Nous nous sommes rendus dans un premier temps à Cadolan. Un quartier pavillonnaire de la commune,  imaginé à une époque où l’urbanisation faisait la part belle à la voiture, de larges voies et des stationnements avantageux… Néanmoins ce quartier bénéficie d’un accès direct à la vallée. Mais au-delà de cet espace, il y a également un petit parc discret et paisible à l’arrière des habitations. L’avis fut unanime, nous étions face à un grand potentiel pour pouvoir proposer tant de choses en concertation avec les riverains : Nous imaginons des jeux pour enfants, répondant à la l’évolution des habitants , et bien d’autres projets…

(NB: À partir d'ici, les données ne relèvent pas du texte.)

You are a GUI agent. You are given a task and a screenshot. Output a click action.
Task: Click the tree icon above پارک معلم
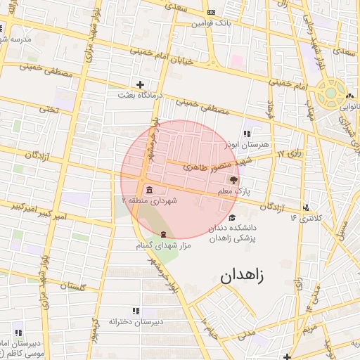[x=233, y=181]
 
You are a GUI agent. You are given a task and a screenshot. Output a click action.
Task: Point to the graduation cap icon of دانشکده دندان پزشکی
[x=233, y=217]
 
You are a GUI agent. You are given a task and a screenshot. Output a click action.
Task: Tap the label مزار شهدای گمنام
[x=164, y=245]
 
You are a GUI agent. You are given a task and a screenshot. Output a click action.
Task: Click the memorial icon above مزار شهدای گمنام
[x=164, y=234]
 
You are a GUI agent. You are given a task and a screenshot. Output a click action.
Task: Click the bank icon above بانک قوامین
[x=212, y=13]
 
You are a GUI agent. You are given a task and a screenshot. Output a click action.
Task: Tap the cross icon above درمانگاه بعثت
[x=140, y=84]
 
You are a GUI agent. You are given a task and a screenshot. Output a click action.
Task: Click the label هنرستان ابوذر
[x=245, y=143]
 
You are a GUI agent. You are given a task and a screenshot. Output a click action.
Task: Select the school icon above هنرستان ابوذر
[x=246, y=133]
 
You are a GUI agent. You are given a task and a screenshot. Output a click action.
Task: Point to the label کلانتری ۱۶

De la rue des Glénans jusqu’aux salles associatives

Nous nous sommes ensuite rendus à l’espace vert entre la rue des Glénans et les équipements sportifs du bourg. Nous n’avons pas pu cacher notre désarroi face à la vétusté des jeux et du parcours sportif (qui n’en a plus que le nom)… Mais une fois de plus, il y a matière à travailler avec les habitants. Travailler sur l’accessibilité du lieu, son usage et surtout son rôle pour le quartier. Il est aisé d’entrevoir la possibilité d’y installer un véritable espace pour les familles.

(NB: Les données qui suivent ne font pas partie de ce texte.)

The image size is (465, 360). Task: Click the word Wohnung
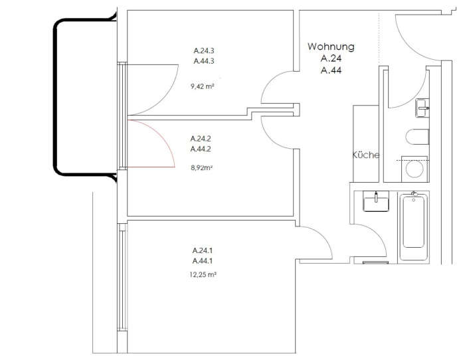click(331, 46)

Notre deuxième déambulation sous le thème des lieux à partager et source d’échange, ne pouvait passer outre les locaux associatifs à l’arrière de la maire. Triste constat que de proposer des salles inadaptés (accès, isolation, état dégradé des salles). Des années de promesses et aucune action…. Il ne s’agit pas là d’une réflexion à avoir à l’échelle du bourg mais plus de l’ensemble de la commune et du monde associatif.

 

La Friche verte entre le boulodrome et Poul Ranet, un espace pour favoriser la convivialité.

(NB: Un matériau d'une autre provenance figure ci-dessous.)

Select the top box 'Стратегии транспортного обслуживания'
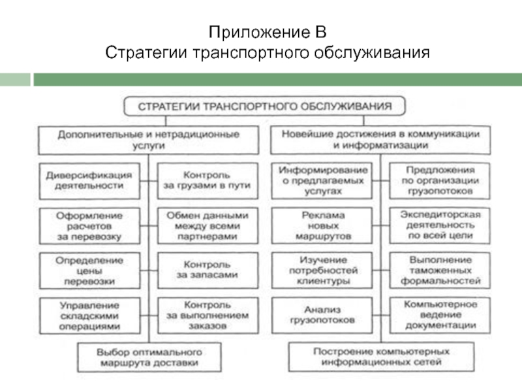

Notre parcours c’est achevé par la « friche verte » entre Poul Ranet et le boulodrome. Ce lieu ne propose que Des passerelles … Ne peut-on pas le réinvestir, l’arborer, l’offrir pour les riverains ? Une zone humide ne veut pas dire sanctuaire. La seule mise en place d’espace de détente avec un barbecue collectif permettrait de redonner vie à cette « zone ».
De nouveau, les rencontres et les discutions avec les riverains nous ont galvanisé dans notre ambition d’apporter du lien et ce sans renfort de grand projet onéreux et répondant à des attentes partisanes.
Souvent les choses simples ne sont pas les plus évidentes, néanmoins lorsque l’on sait écouter elles permettent de faire tant de chose.